After all the struggles we went through at CrossGen, we're very happy to have found a home with Disney/Hyperion - and we hope that Abadazad has a long and happy future.
Westfield: Do you have any other upcoming projects you'd like to mention?
DeMatteis: There are a few fun projects that I'm doing with the great Keith Giffen: The first part of I Can't Believe It's Not The Justice League - the follow-up to our Eisner-winning Formerly Known As The Justice League - comes out from DC this month, as part of JLA Classified. It will be running through July. Kevin Maguire is, of course, penciling... with Joe Rubinstein on inks.
Giffen/DeMatteis/Maguire will also be doing The Defenders for Marvel, starting in July. It's our opportunity to stand the Marvel Universe on its head and have some fun with Doctor Strange, the Hulk, the Sub-Mariner and the Silver Surfer. We've been approved for five issues... and, if those sell well, we'll keep chugging along. It's the first book I've done for Marvel in quite a while... and we're having a very good time so far. The first storyline involves Doctor Strange's old enemy, Dormammu, and his sister, Umar. But forget everything you know about them. Our interpretation is a little... different.
Keith and I are also following up our Hero Squared one-shot, which was published by Atomeka, with a three issue mini-series that will be coming out in the spring. The art is by an amazing new talent, Joe Abraham. Hero Squared is a project Keith and I are very excited about. It's the story of a twenty-something named Milo Stone who finds a strange guy in tights and a cape standing in his living room. The guy's name is Captain Valor and it turns out that Valor is Milo Stone... from another universe, where super-heroes are real.
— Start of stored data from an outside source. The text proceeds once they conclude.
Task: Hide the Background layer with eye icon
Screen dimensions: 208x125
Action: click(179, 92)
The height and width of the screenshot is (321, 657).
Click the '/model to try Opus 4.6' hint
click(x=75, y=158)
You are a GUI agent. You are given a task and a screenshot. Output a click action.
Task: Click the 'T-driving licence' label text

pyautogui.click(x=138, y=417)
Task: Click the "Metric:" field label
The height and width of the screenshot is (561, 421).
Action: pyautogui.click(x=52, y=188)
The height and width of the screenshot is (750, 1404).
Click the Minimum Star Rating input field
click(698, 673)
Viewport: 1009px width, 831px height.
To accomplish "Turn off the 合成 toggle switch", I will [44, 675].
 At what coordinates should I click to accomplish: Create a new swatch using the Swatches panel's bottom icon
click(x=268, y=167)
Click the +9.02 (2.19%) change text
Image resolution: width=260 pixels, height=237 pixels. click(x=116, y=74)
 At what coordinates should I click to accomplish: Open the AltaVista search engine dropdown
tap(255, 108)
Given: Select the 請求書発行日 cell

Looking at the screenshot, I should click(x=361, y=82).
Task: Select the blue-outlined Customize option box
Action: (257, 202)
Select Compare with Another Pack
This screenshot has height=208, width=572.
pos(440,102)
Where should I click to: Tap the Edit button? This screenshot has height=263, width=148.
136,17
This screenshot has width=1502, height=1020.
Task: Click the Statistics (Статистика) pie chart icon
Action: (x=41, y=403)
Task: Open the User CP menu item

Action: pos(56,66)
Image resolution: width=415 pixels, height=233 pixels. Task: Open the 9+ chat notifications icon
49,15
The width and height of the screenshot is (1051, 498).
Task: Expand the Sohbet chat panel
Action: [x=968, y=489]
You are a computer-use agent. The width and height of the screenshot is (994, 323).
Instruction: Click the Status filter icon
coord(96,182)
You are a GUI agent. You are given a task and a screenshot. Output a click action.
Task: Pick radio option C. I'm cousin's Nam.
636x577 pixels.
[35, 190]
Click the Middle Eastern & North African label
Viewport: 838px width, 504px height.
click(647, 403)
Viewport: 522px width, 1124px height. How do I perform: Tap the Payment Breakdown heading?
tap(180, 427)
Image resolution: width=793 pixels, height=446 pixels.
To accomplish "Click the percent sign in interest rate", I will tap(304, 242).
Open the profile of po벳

That universe has been destroyed by a villain named Caliginous... and Valor, the only survivor, has come to our world seeking help from his doppelganger. Milo, of course, isn't super at all; just a lazy, directionless slacker. Meanwhile, Caliginous (who happens to be the alternate universe incarnation of Milo's girlfriend, Stephie) follows Valor to our world and... Well, it goes on from there. Hero Squared is a buddy comedy, a romantic comedy, a super-hero adventure... and, we hope, a lot of fun.
I'm also continuing to write for the Justice League Unlimited show on Cartoon Network... and I've got a couple of interesting irons in the Hollywood fire.